* [Problem description] Duplicate the material below, starting at the line that contains "The height and width of the screenshot is (508, 1344)." and ending at the line that contains "click(1290, 425)", with both of those lines included.

=======

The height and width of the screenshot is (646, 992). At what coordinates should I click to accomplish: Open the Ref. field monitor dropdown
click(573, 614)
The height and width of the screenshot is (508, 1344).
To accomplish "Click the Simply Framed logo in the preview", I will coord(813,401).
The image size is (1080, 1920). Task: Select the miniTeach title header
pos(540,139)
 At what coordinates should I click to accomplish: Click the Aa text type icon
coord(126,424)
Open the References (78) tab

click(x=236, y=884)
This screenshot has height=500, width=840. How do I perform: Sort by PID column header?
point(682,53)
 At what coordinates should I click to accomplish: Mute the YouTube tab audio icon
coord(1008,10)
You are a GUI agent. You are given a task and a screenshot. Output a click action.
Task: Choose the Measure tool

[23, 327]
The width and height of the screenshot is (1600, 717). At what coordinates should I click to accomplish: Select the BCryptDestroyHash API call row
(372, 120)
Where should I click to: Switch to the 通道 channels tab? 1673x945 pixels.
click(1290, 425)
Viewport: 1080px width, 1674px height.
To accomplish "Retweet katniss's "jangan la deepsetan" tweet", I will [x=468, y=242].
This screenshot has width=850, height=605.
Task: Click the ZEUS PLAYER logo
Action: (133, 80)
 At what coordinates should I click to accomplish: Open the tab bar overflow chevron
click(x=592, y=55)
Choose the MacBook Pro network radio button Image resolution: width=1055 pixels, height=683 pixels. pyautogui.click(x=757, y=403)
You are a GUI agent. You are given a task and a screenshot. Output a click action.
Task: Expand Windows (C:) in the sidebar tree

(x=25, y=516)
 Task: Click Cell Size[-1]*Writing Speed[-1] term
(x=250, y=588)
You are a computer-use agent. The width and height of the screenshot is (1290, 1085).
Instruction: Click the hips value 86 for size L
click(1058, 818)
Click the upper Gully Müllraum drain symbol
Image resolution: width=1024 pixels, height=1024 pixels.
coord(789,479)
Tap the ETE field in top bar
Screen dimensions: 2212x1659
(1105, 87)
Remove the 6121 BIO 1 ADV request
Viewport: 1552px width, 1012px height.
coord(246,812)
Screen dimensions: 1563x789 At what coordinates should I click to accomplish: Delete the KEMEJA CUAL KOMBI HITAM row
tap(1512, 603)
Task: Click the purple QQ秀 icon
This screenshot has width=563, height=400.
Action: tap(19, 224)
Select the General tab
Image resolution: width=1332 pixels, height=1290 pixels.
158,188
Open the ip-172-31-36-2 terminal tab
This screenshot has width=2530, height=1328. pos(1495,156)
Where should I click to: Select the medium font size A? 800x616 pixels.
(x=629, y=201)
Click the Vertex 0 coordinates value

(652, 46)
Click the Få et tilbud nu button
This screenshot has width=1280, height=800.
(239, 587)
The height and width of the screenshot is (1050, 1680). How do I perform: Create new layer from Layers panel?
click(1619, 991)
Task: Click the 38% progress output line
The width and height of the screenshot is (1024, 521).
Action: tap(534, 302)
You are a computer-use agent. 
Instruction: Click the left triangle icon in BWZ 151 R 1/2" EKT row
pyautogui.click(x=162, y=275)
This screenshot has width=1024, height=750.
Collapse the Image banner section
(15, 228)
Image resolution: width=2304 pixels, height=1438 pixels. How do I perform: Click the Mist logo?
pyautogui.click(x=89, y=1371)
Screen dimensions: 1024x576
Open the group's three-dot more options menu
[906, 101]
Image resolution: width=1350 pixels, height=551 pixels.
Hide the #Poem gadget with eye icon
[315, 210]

=======

* [Exercise answer]
The height and width of the screenshot is (508, 1344).
To accomplish "Click the Simply Framed logo in the preview", I will coord(813,401).
The image size is (1080, 1920). Task: Select the miniTeach title header
pos(540,139)
 At what coordinates should I click to accomplish: Click the Aa text type icon
coord(126,424)
Open the References (78) tab

click(x=236, y=884)
This screenshot has height=500, width=840. How do I perform: Sort by PID column header?
point(682,53)
 At what coordinates should I click to accomplish: Mute the YouTube tab audio icon
coord(1008,10)
You are a GUI agent. You are given a task and a screenshot. Output a click action.
Task: Choose the Measure tool

[23, 327]
The width and height of the screenshot is (1600, 717). At what coordinates should I click to accomplish: Select the BCryptDestroyHash API call row
(372, 120)
Where should I click to: Switch to the 通道 channels tab? 1673x945 pixels.
click(1290, 425)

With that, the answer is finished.